_AIM OF THE TASK_.
Output the column on Auckland's city center word for word, from start to finish.

KEY POINTS:
Another year, another pilgrimage across the ditch.
Another chance to savour the delights of the holiday period in Auckland with its wonderful interplay of land and sea, glorious beaches and gentle climate.
And another chance to view Auckland's much maligned downtown with a critical eye.
For a number of years, I have returned to my home city and recorded my reactions to Auckland's CBD. I have usually been appalled by what confronted me - a devastated landscape, devoid of people, relevancy and lacking in any true heart. For years, I have complained about how a once proud late Victorian-Edwardian/early 1920s city centre has been transformed into a steel and glass cavern ringed by a series of hideous apartment blocks.
So how did it strike me this time? Somehow Queen St and its immediate surrounds seemed softer and gentler than I remembered them - probably age and nostalgia on my part rather than any substantial change.
But where, oh where, were the people? In the days up to and immediately after Christmas, walking up Queen St was almost like an Auckland Sunday in the 1950s when people were a rarity and shops were shut. Certainly the trees and parking bays have improved the strip as has the loss of a number of tatty shops and the addition of some upmarket retail developments.
But looking at them I was reminded of a Bruce Petty cartoon of some years back which had an executive discussing an urban development with his architect who said people wanted an environmentally friendly and relevant building.
The executive's response was: "Just put a couple of plastic pot plants in the foyer and a bird print on the wall and they will be satisfied."
There seems little doubt that Auckland's CBD has lost its ability to attract and relate to people. It has become totally irrelevant in the lives of most Aucklanders who rarely visit it and see no reason to do so.
This was brought home to me on Boxing Day when, in Sydney, the major downtown department stores of David Jones and Myers opened their doors at 6am and prepared for the hordes that flooded in for the annual sales.
In Auckland, the only department store, the venerable Smith & Caughey's was shut and many other downtown shops opened late - one had to search high and low for people let alone any crowds.

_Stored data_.
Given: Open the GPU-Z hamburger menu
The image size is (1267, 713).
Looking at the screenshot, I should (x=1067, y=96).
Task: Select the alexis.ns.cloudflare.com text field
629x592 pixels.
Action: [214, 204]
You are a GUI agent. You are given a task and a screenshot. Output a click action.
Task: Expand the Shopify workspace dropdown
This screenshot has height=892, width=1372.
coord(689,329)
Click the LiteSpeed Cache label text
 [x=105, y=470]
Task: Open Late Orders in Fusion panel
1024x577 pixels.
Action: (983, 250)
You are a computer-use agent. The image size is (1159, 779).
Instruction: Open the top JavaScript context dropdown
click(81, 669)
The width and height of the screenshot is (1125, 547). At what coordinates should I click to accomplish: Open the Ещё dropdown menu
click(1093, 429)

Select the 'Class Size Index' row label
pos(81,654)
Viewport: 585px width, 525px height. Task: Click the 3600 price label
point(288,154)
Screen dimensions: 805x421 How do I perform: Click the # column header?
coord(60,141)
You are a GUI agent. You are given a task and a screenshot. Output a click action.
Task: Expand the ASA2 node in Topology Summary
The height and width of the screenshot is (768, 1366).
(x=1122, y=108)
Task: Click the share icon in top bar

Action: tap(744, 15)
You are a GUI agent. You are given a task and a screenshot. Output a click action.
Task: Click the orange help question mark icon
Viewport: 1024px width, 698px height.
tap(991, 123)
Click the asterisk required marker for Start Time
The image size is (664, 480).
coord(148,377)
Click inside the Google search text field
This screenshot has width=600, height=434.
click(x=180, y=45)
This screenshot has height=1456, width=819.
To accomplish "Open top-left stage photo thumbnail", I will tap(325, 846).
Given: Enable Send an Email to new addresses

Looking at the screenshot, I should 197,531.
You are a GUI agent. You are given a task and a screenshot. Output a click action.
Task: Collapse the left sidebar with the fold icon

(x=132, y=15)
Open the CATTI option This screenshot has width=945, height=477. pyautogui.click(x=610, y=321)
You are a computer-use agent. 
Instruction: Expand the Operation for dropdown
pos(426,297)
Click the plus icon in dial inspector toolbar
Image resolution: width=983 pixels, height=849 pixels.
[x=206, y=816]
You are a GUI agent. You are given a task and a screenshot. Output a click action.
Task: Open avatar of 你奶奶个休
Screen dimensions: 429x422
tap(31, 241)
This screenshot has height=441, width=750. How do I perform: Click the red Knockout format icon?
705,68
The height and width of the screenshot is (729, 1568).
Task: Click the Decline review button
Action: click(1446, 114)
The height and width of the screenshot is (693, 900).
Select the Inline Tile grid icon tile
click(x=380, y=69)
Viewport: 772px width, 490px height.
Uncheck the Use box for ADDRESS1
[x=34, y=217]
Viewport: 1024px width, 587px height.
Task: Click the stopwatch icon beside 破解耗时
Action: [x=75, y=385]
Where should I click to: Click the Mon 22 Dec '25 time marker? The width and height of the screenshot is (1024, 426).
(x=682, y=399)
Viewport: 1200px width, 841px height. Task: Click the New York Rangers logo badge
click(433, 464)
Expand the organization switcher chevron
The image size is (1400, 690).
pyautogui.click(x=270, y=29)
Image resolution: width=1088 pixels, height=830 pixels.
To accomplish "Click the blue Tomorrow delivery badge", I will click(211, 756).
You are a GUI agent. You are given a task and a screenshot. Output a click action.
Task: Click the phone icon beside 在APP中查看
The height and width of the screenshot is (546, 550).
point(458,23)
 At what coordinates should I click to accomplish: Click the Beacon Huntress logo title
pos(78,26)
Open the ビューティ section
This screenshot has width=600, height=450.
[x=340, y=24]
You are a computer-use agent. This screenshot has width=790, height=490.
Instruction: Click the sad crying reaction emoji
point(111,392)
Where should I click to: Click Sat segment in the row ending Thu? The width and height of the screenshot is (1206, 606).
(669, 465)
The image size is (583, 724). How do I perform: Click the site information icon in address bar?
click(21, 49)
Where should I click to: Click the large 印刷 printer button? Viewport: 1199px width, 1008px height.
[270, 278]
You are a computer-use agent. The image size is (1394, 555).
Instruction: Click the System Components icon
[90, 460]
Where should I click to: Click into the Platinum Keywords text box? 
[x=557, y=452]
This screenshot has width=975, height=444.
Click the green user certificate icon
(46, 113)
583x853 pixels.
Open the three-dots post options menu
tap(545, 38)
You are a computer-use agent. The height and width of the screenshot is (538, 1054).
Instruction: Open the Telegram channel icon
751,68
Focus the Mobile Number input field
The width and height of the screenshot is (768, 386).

_EXERCISE OUTPUT_.
KEY POINTS:
Another year, another pilgrimage across the ditch.
Another chance to savour the delights of the holiday period in Auckland with its wonderful interplay of land and sea, glorious beaches and gentle climate.
And another chance to view Auckland's much maligned downtown with a critical eye.
For a number of years, I have returned to my home city and recorded my reactions to Auckland's CBD. I have usually been appalled by what confronted me - a devastated landscape, devoid of people, relevancy and lacking in any true heart. For years, I have complained about how a once proud late Victorian-Edwardian/early 1920s city centre has been transformed into a steel and glass cavern ringed by a series of hideous apartment blocks.
So how did it strike me this time? Somehow Queen St and its immediate surrounds seemed softer and gentler than I remembered them - probably age and nostalgia on my part rather than any substantial change.
But where, oh where, were the people? In the days up to and immediately after Christmas, walking up Queen St was almost like an Auckland Sunday in the 1950s when people were a rarity and shops were shut. Certainly the trees and parking bays have improved the strip as has the loss of a number of tatty shops and the addition of some upmarket retail developments.
But looking at them I was reminded of a Bruce Petty cartoon of some years back which had an executive discussing an urban development with his architect who said people wanted an environmentally friendly and relevant building.
The executive's response was: "Just put a couple of plastic pot plants in the foyer and a bird print on the wall and they will be satisfied."
There seems little doubt that Auckland's CBD has lost its ability to attract and relate to people. It has become totally irrelevant in the lives of most Aucklanders who rarely visit it and see no reason to do so.
This was brought home to me on Boxing Day when, in Sydney, the major downtown department stores of David Jones and Myers opened their doors at 6am and prepared for the hordes that flooded in for the annual sales.
In Auckland, the only department store, the venerable Smith & Caughey's was shut and many other downtown shops opened late - one had to search high and low for people let alone any crowds.